With so many different ingredients and foods that need chopping, it's best to have a variety of cutting boards at your disposal. 

The Best Cutting Board for Your Needs

Best cutting board: Tomato juice gets caught in the trench of the Misen Trenched Cutting BoardAside from simple hand-washing, wooden cutting boards require the application of mineral oil once or twice a year.

Like every other kitchen tool, cutting boards require proper usage, care, and storage. And since this duty falls into the hands of most home cooks, it’s good to look for one that best suits your needs. The following are some things to consider when looking for a new cutting board. 

Select a Shape and Size

If you’re cooking daily, your cutting board is likely left on the counter or propped up against the kitchen wall. This makes it more important to choose one that suits your space. 

While cutting boards come in all shapes and sizes, most standard ones are large and rectangular. If you have the choice (and kitchen counter space), get one as large as possible — one that’s at least 10x17 inches.

A generous surface area makes it easier and safer to work. Not only will you have extra elbow room as you chop, a spacious board can easily hold those piles of minced garlic and sliced onions while you finish the rest of your prep.  

High or Low Maintenance

The type of cutting board you buy will dictate how you need to care for it. If you don’t mind a little hand-washing and occasional maintenance, you may enjoy having a wood cutting board. Wood is a beautiful addition to any kitchen and can last years, as long as it’s properly maintained. 

After each use, hand-wash your wood board with warm water and soap, and leave it in an open space to air-dry. Once or twice a year (or whenever you notice the wood getting a bit too dry), apply a layer of food-grade mineral oil to the surface and let it sink in overnight. 

While some enjoy personally caring for their kitchen tools, others would rather have a quicker clean-up. These kinds of cooks are better suited to plastic or rubber cutting boards. These materials can be cleaned in the dishwasher (although it’s still advised to give them a good rinse and scrub beforehand). Just remember to remove your cutting boards from the dishwasher before the drying cycle, as this can cause any material to warp. 

Whether you’re cleaning your board by hand or in the dishwasher, leave them to stand and completely air-dry before placing them back in storage.

What’s Cooking?

Do you prepare a lot of salads and sandwiches, or do you prefer to sear up some steaks and seafood? The meals you enjoy cooking can point you to the best cutting board for your needs. 

Wooden cutting boards are perfect for all kinds of produce — from soft fruits to hard vegetables — as their sturdy surface can handle stronger, repeated cuts. Plus, wood works well for ready-to-eat food, like sandwiches or cheeses, as its natural, rustic appearance transitions smoothly from prep station to serving platter. 
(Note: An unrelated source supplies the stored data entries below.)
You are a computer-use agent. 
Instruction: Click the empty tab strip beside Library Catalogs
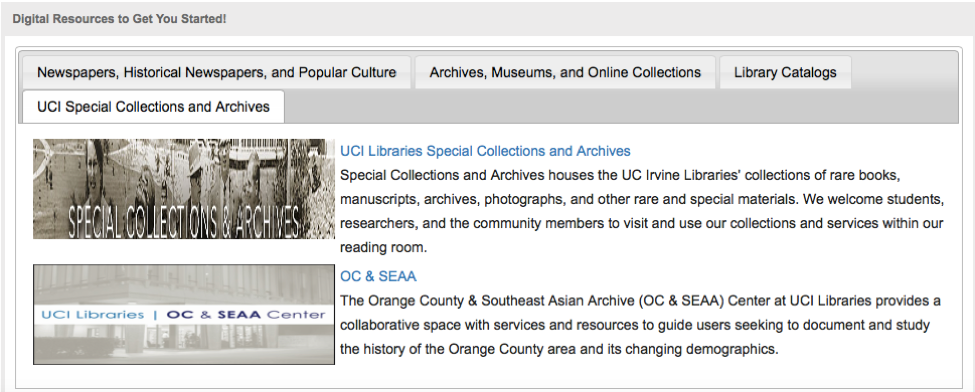[x=904, y=72]
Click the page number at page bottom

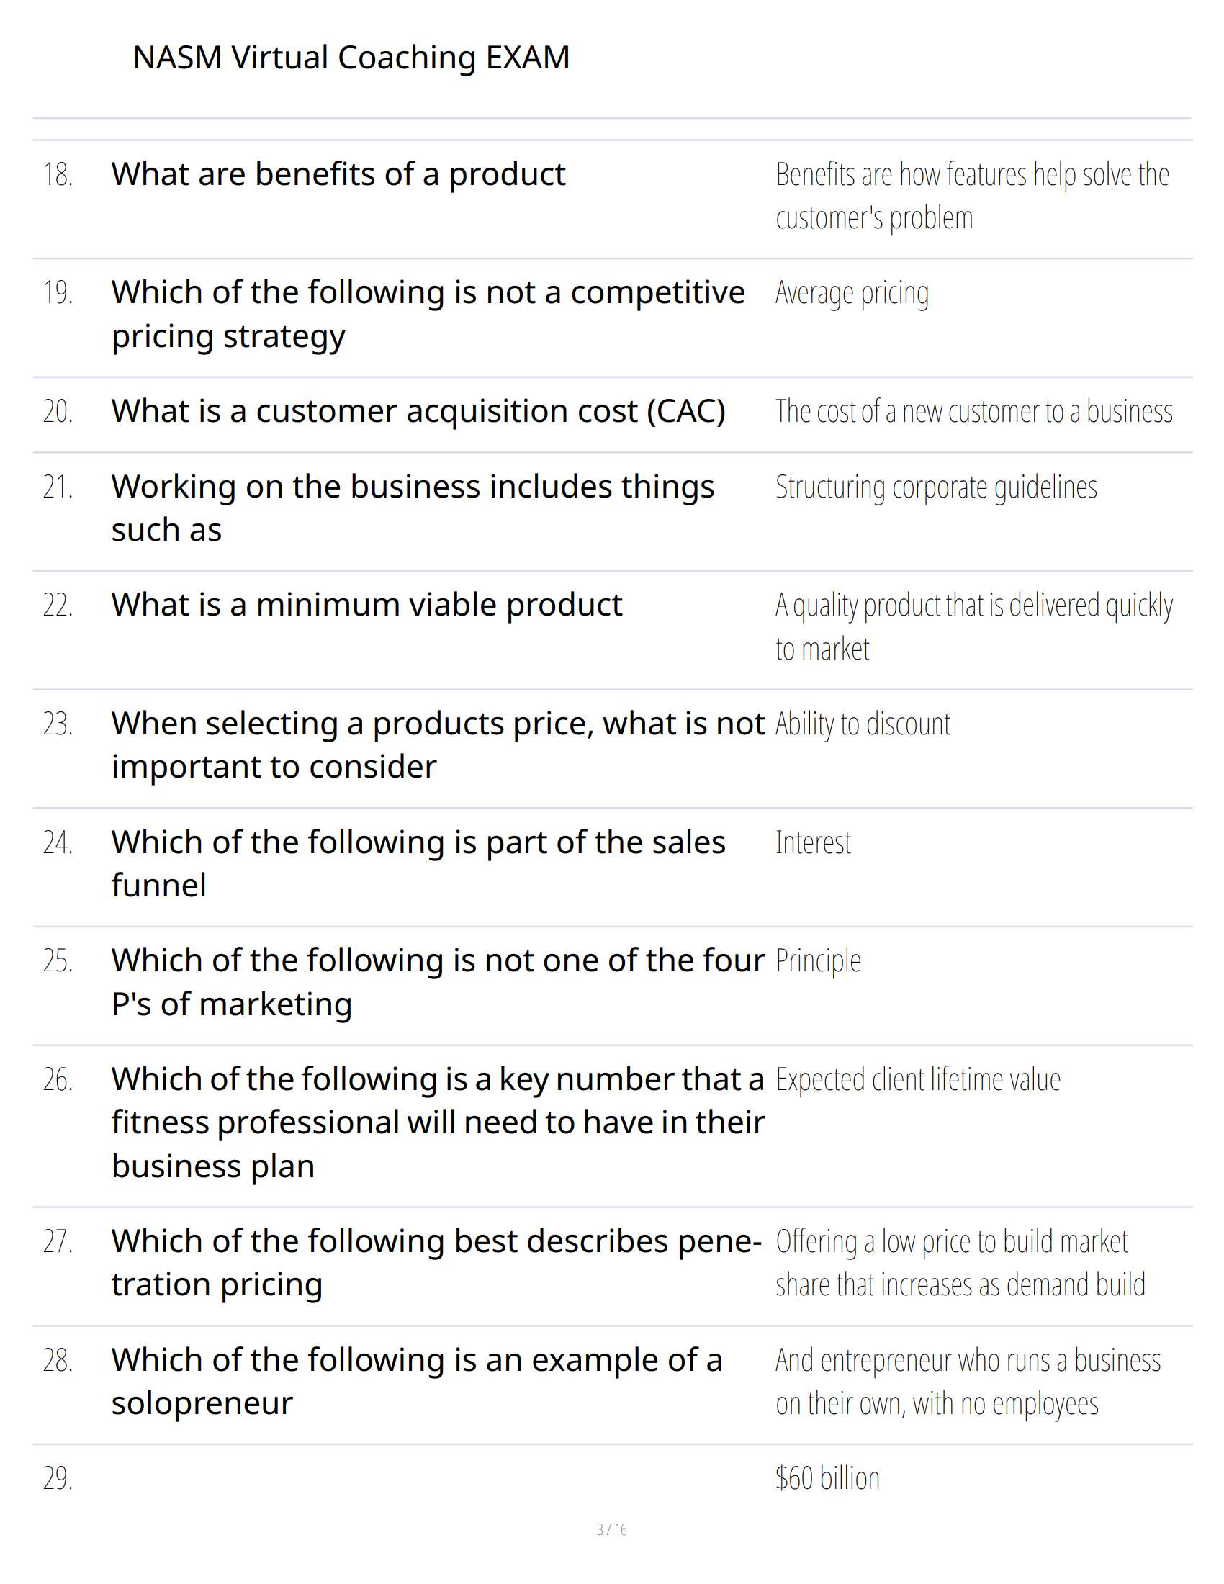click(x=611, y=1529)
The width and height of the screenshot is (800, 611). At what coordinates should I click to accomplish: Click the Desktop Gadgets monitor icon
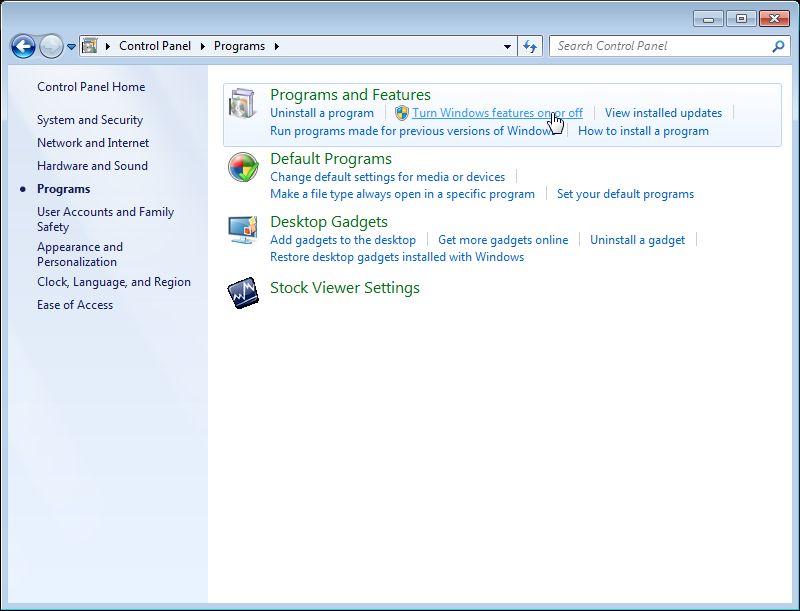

Other ingredients, like raw meat and poultry or even intensely aromatic vegetables and herbs, are better off being prepared on a plastic board. Plastic can be more thoroughly disinfected and sanitized, using a number of cleaning methods. 

How Much Are You Willing to Spend?

The cost of a cutting board can range from under $10 to a few thousand dollars. Most of the ones suitable for home cooks, of course, fall somewhere in between. A good-size, good-quality wooden cutting board is usually priced anywhere from $50-150 each. These are a good investment, as wooden boards are not only beautiful and useful, but with the proper care and maintenance, they can last a lifetime. 

Plastic is generally the most affordable material with most being well under $50 apiece. Furthermore, plastic varieties are frequently sold in cutting board sets of three to four, with various sizes and colors. 

Rubber cutting boards are in a similar price range as wood and are oftentimes even more expensive. They’re usually sold per piece and in a notably more limited selection.  

A Cut Above

Depending on the size of your kitchen, your preference for cooking, and your capacity for clean up, there are a number of great cutting board options out there. Just remember that it’s best to buy more than one cutting board and make sure to use them for their intended purpose.